Por: Jorge Iván Cárdenas

Luego de la pandemia generada por el Coronavirus, mucho se ha hablado en materia ambiental y desarrollo sostenible. Por ejemplo, el tema fue prioritario en el Foro Económico Mundial realizado a comienzo de año. También, el Fondo Monetario Internacional ya identifica que las alteraciones a las finanzas públicas podrán venir de riesgos asociados a los desastres climáticos. Sin duda alguna, es un tema tremendamente taquillero, pero que va tomando un interés real en los gobiernos. 

Desde la perspectiva del libro de Harari: De animales a dioses’, se plantea que estos eventos y fenómenos están fuertemente ligados a la evolución natural y, en efecto, se ven exponencialmente multiplicados por la acción humana.

No obstante, detenernos en avanzar no es la solución. Paradójicamente, nuestro actuar produce innovación, ciencia, y desarrollo para fortalecer las condiciones de vida. Empero, la asimetría de conocimiento, capacidades y herramientas entre los países avanzados y los subdesarrollados, generan distorsiones en el crecimiento y desarrollo igualitario. 

Una solución factible y efectiva sería la cooperación constante y persistente, pues reconocer el problema y no atreverse a tomar decisiones no es una salida confiable. Seguro habrá diferencias que deberán solucionarse a través de la deliberación y articulación de políticas que preserven la riqueza natural, pero habrá que hacerlo.
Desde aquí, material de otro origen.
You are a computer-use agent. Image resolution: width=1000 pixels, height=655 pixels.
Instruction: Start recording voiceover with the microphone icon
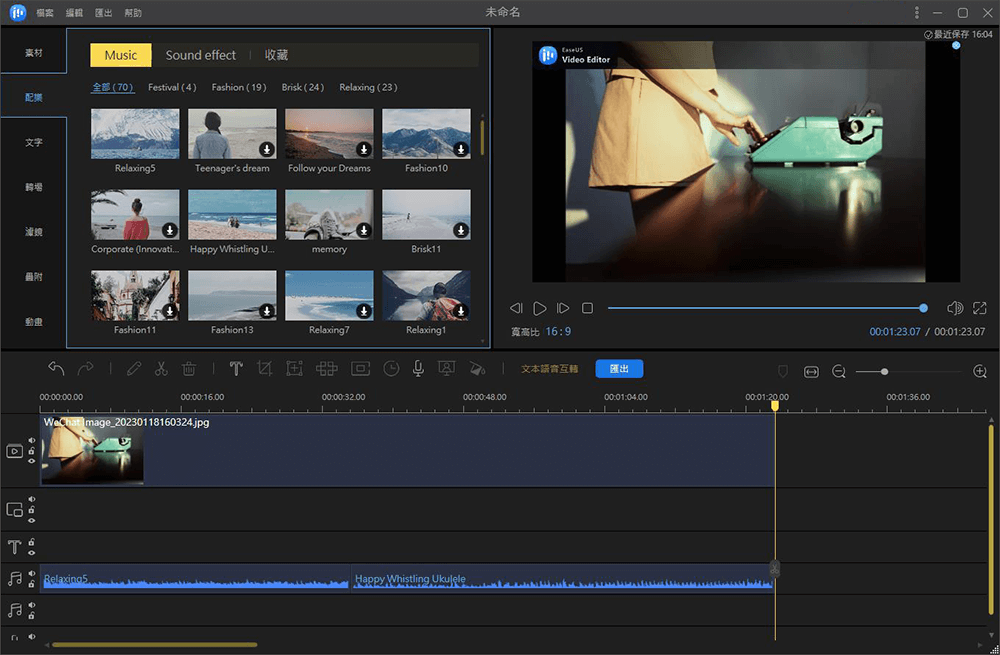tap(418, 370)
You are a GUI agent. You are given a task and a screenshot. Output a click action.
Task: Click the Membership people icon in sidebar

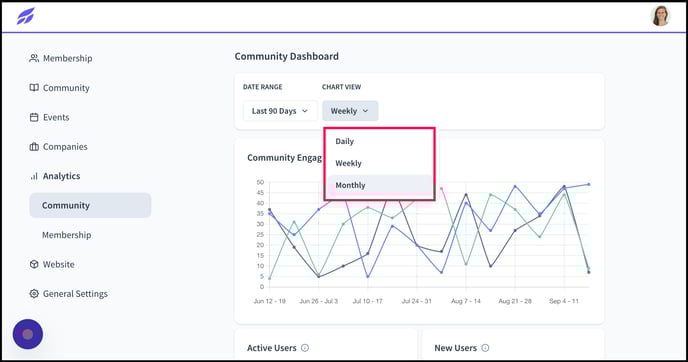(x=34, y=58)
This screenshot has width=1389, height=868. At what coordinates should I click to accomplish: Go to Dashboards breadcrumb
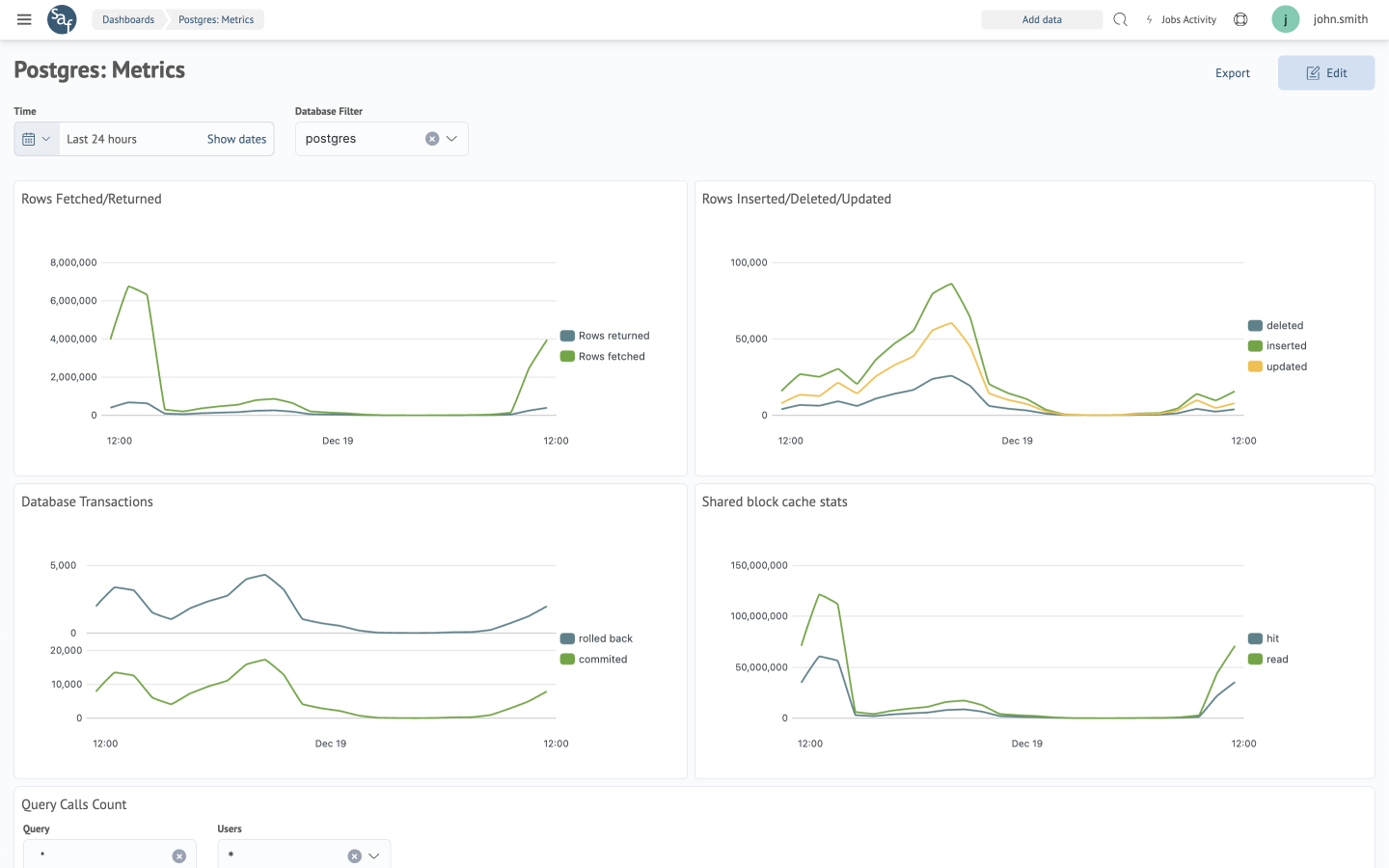click(128, 19)
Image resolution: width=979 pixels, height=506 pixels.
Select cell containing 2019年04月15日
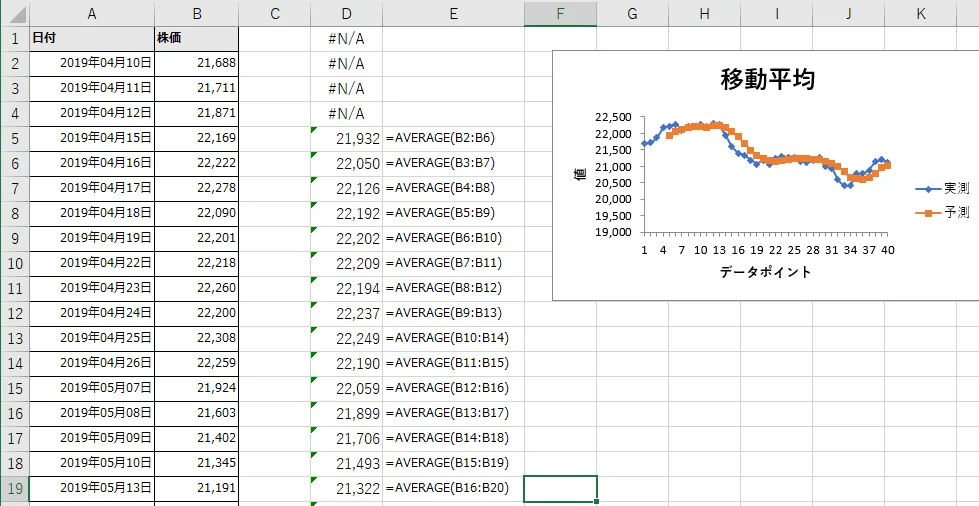pyautogui.click(x=92, y=138)
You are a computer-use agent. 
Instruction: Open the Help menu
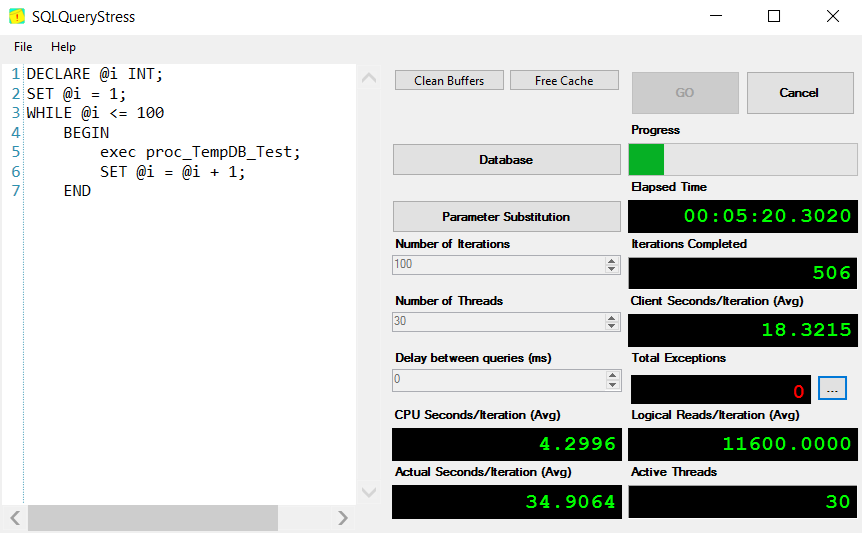tap(63, 47)
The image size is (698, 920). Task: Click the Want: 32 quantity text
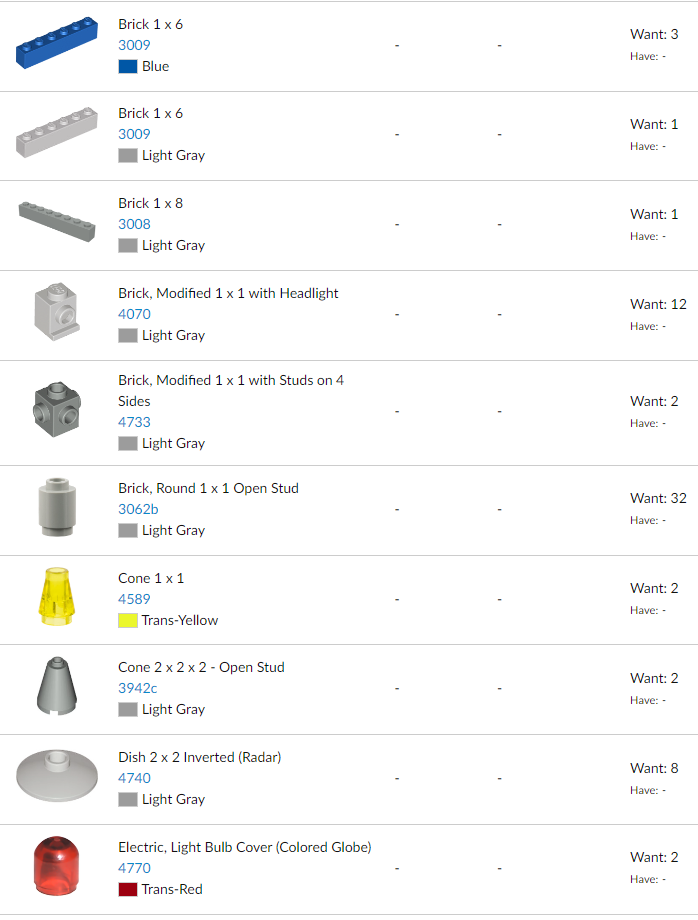pos(658,498)
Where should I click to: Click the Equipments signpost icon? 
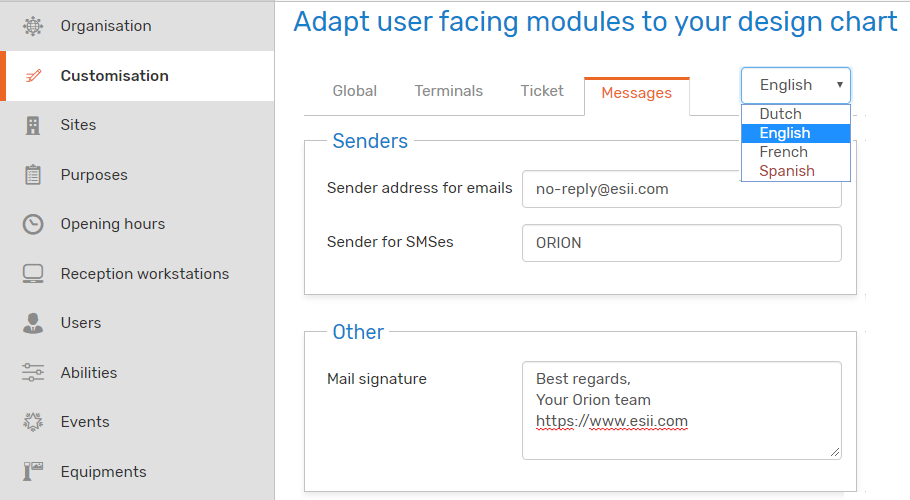tap(33, 471)
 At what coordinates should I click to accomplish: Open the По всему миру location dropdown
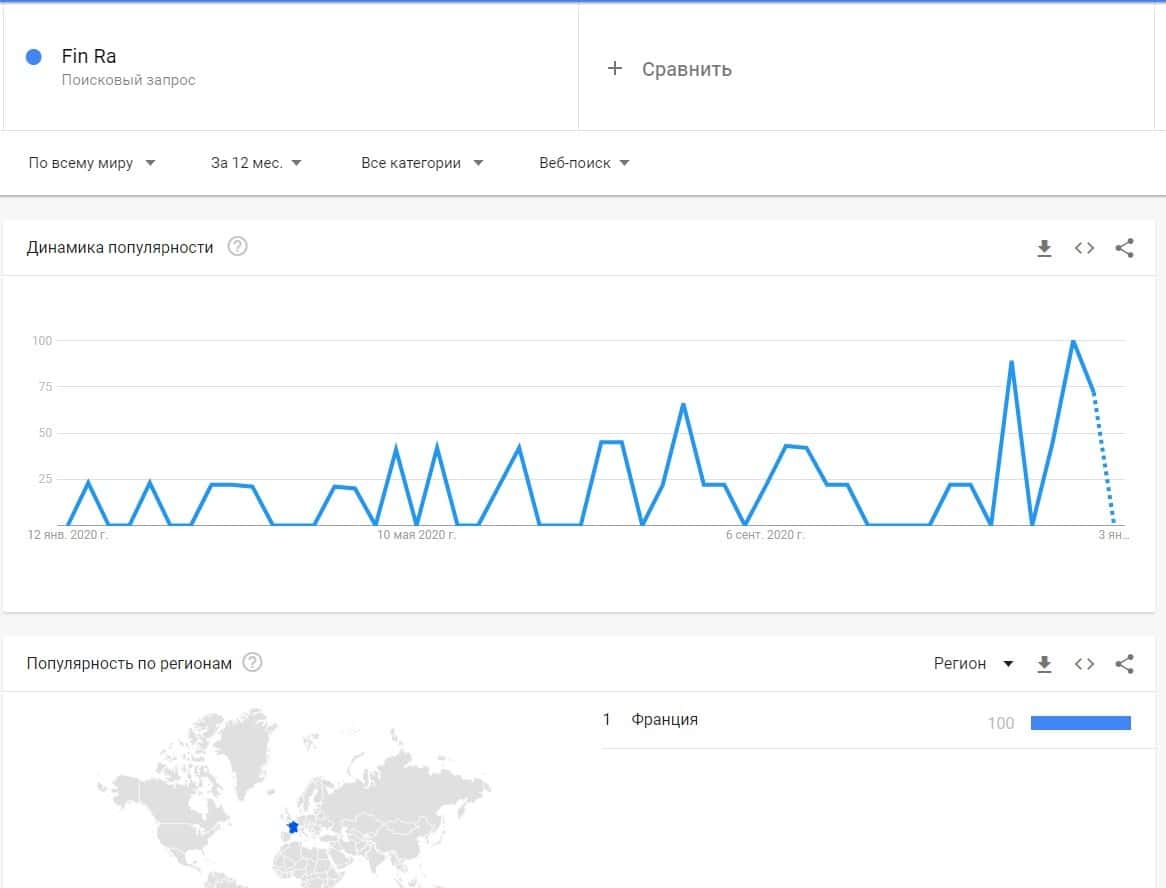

Según estudios del Ministerio de Ciencia, Tecnología e Innovación, Colombia es el segundo país más biodiverso en el mundo con 54.871 especies registradas, de las cuales 3.625 son especies exclusivas; mientras el Ministerio de Ambiente enuncia que existen 1.116 áreas protegidas que cubren 31.174.899 hectáreas, equivalentes al 15% del territorio nacional, delimitadas en función del Convenio de Diversidad Biológica. 

Irónicamente, estos puntos de biodiversidad y protección no son valorados por el total de comunidades que habitan en los territorios, ya que han acogido actividades de aprovechamiento de los recursos naturales de manera poco responsable, con el objetivo de solventar su supervivencia. Lo anterior en vista de que los recursos y oportunidades que evocan del Estado y los mercados privados siguen siendo insuficientes para satisfacer actividades de uso sostenible del suelo, aprovechamiento de la diversidad y convergencia institucional; y los recursos que se invierten no tiene criterios de eficiencia y eficacia, sobre todo en los niveles más bajos de gobernabilidad del sector público.

La percepción inicial es que las inversiones en ambiente y desarrollo sostenible no tienen un impacto real sobre la transformación de la sociedad y los territorios, además de ser vistas como ‘un derroche de dinero’, pero es adecuado continuar investigando e invirtiendo en el tema. Por otro lado, otra propuesta es que estas comunidades migren a centros urbanos. El BID, en el libro ‘Políticas climáticas en América Latina y el Caribe: casos exitosos y desafíos en la lucha contra el cambio climático’, destaca el desarrollo de los mercados financieros verdes, dando luces para que se invierta al respecto. 

La llaga de los recursos: quienes hoy se meten la mano al bolsillo son los más criticados de las afectaciones al ambiente. En detalle, quienes están llevando a cabo la transición energética son los principales impulsores de reducir la contaminación causada. Es fácil que las empresas dedicadas a la producción, el transporte y la distribución de recursos naturales no renovables inviertan en reducir los efectos del cambio climático, sobre todo porque deberán prevalecer la continuidad del negocio. 

Existe también la llaga diplomática y gubernamental, pues es claro que deberá existir un marco regulatorio que permita honrar los compromisos adquiridos en instrumentos diplomáticos a nivel mundial, como los realizados en París.

Además, se requiere acciones coordinadas de voluntad, tanto política como económica, para persistir en mejorar las regulaciones y focalizar mejor aún los recursos. Un ejemplo que deberán seguir los países de la región es el de Colombia, que a través de los marcos regulatorios del Sistema General de Regalías, logró tener recursos para ambiente y desarrollo sostenible por valor de $771.377 millones, según se enuncia en: ‘2021, esperanza para el ambiente y desarrollo sostenible.